Start of INFORMATION
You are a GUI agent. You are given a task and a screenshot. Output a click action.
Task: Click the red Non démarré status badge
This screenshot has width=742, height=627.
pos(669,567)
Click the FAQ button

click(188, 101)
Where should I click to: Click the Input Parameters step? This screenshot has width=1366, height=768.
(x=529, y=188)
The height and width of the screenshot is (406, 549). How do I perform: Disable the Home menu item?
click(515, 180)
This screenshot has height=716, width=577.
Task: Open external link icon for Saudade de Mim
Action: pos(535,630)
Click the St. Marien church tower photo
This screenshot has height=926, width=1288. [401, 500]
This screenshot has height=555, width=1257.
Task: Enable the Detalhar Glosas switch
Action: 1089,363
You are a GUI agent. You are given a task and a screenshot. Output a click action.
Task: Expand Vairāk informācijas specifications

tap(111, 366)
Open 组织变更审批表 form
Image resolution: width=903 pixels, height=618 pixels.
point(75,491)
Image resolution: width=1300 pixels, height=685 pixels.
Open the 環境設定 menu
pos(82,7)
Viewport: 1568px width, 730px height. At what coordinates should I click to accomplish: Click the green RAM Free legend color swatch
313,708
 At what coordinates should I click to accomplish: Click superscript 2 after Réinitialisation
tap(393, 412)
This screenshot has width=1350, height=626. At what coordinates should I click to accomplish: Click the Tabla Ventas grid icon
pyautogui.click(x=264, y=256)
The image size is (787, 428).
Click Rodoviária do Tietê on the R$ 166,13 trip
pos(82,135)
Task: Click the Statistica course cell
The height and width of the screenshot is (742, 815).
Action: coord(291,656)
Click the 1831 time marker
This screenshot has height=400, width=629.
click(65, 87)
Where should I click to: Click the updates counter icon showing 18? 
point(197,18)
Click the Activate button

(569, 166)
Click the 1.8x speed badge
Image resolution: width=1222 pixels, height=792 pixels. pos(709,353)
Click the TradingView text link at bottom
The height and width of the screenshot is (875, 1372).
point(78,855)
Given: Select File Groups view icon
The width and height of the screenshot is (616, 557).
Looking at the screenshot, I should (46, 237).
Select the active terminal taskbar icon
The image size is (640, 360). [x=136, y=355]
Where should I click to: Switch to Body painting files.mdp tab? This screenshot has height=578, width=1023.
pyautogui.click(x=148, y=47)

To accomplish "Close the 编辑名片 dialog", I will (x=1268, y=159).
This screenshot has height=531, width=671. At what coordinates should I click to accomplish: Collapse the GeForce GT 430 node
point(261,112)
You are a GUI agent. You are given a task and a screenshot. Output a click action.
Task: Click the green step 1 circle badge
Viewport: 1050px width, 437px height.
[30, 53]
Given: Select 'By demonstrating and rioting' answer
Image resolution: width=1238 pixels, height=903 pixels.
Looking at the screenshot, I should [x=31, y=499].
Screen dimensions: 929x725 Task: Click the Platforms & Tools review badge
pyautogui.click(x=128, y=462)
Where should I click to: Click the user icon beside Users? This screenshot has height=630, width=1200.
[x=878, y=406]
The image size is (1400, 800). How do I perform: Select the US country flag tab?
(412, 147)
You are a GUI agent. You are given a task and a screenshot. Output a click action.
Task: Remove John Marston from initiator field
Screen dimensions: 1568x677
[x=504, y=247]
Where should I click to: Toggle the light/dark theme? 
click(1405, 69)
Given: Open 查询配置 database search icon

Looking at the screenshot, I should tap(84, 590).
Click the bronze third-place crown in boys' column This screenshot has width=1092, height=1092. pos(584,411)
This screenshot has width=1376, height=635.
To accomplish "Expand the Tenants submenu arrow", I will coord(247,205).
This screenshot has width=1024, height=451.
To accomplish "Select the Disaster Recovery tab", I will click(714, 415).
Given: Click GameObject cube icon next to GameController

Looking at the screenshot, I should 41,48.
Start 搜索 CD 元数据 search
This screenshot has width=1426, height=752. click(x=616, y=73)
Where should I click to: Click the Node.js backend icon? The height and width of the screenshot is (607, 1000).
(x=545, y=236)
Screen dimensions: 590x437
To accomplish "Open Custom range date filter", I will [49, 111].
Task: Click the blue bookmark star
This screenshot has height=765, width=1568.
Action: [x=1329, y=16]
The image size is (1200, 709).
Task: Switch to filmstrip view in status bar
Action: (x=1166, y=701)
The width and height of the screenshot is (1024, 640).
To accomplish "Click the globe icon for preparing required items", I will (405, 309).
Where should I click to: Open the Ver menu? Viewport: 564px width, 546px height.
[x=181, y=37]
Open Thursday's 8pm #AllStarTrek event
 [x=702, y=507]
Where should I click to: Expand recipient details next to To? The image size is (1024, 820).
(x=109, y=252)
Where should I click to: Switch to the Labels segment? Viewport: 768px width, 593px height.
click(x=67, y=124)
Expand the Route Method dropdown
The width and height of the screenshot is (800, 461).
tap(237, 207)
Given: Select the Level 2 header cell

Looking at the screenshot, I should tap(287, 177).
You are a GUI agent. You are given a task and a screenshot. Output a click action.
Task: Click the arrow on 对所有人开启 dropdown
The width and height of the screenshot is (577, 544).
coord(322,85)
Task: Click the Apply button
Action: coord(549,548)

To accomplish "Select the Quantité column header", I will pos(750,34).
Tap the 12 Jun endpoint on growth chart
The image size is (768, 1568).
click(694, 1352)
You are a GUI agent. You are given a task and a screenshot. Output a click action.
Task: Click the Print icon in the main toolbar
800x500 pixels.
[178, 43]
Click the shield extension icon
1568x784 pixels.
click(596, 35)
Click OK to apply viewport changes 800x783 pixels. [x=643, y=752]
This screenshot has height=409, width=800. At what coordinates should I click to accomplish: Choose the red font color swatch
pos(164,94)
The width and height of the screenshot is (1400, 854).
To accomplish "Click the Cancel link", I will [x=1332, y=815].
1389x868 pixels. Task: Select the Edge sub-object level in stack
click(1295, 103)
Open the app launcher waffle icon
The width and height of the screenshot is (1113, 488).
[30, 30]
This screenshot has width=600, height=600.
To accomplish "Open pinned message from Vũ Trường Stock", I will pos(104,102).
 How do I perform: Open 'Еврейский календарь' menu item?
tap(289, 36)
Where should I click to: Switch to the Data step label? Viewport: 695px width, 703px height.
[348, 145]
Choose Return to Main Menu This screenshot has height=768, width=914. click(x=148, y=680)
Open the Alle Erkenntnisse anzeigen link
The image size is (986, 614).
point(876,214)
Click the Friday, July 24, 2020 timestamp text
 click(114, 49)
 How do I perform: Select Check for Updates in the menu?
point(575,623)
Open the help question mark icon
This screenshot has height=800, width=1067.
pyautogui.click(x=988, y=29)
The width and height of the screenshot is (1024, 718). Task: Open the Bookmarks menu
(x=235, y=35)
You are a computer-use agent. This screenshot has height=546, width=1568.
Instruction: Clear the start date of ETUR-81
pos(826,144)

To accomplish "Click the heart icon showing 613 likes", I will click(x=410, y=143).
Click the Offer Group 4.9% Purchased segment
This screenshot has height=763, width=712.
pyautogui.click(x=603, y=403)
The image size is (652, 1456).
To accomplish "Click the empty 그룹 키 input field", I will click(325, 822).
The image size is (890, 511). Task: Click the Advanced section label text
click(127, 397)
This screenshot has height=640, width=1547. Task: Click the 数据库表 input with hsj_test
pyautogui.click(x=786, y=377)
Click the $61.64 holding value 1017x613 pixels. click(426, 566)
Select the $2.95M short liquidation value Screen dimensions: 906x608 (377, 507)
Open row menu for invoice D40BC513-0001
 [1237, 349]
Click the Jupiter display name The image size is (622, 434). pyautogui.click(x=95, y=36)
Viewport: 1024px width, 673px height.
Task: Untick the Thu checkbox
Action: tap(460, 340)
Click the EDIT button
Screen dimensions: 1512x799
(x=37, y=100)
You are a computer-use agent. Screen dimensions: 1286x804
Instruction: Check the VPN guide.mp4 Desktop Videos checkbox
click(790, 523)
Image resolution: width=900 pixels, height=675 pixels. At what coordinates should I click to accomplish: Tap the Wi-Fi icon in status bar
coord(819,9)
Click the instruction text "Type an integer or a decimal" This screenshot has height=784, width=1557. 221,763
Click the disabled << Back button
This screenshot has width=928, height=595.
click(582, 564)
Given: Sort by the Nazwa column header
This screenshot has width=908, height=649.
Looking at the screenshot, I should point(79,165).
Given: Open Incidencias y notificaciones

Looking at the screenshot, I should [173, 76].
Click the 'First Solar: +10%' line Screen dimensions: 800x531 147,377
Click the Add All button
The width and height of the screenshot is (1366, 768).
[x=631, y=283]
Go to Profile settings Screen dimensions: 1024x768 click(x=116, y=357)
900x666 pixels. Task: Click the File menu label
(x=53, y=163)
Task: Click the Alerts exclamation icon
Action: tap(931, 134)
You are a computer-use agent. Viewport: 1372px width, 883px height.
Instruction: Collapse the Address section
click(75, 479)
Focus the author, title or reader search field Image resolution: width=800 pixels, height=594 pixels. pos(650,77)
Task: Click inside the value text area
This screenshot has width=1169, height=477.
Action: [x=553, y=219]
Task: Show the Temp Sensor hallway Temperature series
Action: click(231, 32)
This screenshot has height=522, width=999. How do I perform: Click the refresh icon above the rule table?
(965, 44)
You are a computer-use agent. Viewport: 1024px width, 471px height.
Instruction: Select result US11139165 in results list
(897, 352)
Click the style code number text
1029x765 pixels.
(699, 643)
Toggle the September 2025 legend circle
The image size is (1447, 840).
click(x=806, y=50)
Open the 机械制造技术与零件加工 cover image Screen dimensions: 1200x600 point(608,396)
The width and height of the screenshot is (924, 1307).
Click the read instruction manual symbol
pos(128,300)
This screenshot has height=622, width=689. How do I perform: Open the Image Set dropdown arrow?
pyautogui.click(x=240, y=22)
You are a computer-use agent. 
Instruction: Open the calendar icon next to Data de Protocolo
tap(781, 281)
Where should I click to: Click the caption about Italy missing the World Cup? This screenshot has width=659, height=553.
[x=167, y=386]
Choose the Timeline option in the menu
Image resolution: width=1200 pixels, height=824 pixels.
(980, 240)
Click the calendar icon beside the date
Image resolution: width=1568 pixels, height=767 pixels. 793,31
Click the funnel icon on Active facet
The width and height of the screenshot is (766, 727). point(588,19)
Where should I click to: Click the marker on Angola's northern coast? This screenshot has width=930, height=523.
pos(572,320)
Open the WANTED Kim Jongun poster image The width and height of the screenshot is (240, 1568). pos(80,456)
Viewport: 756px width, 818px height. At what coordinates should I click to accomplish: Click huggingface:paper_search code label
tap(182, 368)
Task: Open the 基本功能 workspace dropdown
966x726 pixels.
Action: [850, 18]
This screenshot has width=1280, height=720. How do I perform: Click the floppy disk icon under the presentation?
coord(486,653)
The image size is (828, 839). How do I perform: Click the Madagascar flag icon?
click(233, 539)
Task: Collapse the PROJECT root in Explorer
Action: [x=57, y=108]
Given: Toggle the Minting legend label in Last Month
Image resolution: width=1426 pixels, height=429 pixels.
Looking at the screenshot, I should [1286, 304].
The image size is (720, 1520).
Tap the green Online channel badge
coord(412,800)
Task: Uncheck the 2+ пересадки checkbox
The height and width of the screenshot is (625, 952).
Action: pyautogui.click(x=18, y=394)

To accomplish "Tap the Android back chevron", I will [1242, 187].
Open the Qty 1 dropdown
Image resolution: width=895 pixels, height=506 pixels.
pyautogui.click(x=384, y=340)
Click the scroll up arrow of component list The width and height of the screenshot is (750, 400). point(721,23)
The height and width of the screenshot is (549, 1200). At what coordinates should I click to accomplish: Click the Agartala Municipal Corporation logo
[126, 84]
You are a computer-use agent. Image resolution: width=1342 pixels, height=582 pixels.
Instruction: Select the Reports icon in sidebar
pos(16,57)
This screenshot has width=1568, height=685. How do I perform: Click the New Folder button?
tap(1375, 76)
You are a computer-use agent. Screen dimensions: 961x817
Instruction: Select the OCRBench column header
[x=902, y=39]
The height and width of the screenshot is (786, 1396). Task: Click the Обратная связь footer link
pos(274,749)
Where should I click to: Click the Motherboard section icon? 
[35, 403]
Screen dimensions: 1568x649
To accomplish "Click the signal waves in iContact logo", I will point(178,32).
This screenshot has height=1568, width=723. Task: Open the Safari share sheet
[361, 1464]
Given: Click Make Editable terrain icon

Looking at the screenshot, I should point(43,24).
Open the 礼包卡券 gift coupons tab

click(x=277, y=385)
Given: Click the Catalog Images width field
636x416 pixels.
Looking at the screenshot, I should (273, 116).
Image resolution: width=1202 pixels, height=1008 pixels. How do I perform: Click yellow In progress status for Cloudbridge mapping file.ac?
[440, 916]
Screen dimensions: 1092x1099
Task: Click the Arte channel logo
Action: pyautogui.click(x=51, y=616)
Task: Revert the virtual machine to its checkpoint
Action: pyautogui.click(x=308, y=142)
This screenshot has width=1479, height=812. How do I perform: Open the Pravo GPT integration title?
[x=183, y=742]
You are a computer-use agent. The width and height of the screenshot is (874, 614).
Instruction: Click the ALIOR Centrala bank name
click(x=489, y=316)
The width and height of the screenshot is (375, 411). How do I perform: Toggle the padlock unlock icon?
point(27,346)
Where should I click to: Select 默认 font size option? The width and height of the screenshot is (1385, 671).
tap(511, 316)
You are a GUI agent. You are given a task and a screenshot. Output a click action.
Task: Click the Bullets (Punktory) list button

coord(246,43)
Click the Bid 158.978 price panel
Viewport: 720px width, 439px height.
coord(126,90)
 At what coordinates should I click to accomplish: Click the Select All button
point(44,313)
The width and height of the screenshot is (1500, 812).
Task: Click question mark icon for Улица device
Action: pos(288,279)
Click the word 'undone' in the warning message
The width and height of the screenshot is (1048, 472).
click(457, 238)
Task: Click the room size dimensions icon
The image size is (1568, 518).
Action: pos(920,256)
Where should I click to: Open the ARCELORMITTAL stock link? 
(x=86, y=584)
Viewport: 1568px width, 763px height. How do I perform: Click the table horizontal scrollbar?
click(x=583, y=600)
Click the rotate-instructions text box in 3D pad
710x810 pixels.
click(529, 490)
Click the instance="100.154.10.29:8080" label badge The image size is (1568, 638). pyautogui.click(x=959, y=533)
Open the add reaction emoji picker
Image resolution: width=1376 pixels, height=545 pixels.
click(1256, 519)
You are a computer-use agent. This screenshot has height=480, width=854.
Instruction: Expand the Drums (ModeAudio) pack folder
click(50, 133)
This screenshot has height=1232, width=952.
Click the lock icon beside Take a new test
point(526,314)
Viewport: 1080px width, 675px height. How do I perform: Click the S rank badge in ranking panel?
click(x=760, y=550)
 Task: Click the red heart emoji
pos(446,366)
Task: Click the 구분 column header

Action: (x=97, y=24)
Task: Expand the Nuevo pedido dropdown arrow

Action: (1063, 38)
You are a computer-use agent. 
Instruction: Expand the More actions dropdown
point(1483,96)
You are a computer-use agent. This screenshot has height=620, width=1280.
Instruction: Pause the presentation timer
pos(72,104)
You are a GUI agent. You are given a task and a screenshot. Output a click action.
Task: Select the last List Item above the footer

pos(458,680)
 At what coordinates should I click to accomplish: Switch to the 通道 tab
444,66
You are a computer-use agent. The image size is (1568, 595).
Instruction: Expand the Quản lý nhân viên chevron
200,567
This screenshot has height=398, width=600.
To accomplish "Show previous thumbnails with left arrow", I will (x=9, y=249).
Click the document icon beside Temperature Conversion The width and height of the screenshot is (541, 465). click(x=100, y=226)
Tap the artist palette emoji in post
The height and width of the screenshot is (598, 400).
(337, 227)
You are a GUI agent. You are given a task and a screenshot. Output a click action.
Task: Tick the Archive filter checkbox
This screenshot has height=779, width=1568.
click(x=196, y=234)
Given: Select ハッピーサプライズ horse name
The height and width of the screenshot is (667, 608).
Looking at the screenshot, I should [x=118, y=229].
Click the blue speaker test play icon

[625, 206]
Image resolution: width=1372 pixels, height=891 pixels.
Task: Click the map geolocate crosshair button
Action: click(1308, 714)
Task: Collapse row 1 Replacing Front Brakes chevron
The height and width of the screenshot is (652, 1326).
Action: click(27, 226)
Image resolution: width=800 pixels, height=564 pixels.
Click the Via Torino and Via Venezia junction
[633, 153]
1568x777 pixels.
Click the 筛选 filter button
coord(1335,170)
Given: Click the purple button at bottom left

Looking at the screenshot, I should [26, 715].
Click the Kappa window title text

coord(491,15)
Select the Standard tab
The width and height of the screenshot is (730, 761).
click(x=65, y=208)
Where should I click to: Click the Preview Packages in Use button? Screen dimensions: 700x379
End of INFORMATION
**PROBLEM STATEMENT:** Starting at the line above that contains "Task: Click the red heart emoji", write out each line exactly until the line that contains "Given: Select ハッピーサプライズ horse name" has been written, and stop there.

**EXERCISE ANSWER:**
 Task: Click the red heart emoji
pos(446,366)
Task: Click the 구분 column header

Action: (x=97, y=24)
Task: Expand the Nuevo pedido dropdown arrow

Action: (1063, 38)
You are a computer-use agent. 
Instruction: Expand the More actions dropdown
point(1483,96)
You are a computer-use agent. This screenshot has height=620, width=1280.
Instruction: Pause the presentation timer
pos(72,104)
You are a GUI agent. You are given a task and a screenshot. Output a click action.
Task: Select the last List Item above the footer

pos(458,680)
 At what coordinates should I click to accomplish: Switch to the 通道 tab
444,66
You are a computer-use agent. The image size is (1568, 595).
Instruction: Expand the Quản lý nhân viên chevron
200,567
This screenshot has height=398, width=600.
To accomplish "Show previous thumbnails with left arrow", I will (x=9, y=249).
Click the document icon beside Temperature Conversion The width and height of the screenshot is (541, 465). click(x=100, y=226)
Tap the artist palette emoji in post
The height and width of the screenshot is (598, 400).
(337, 227)
You are a GUI agent. You are given a task and a screenshot. Output a click action.
Task: Tick the Archive filter checkbox
This screenshot has height=779, width=1568.
click(x=196, y=234)
Given: Select ハッピーサプライズ horse name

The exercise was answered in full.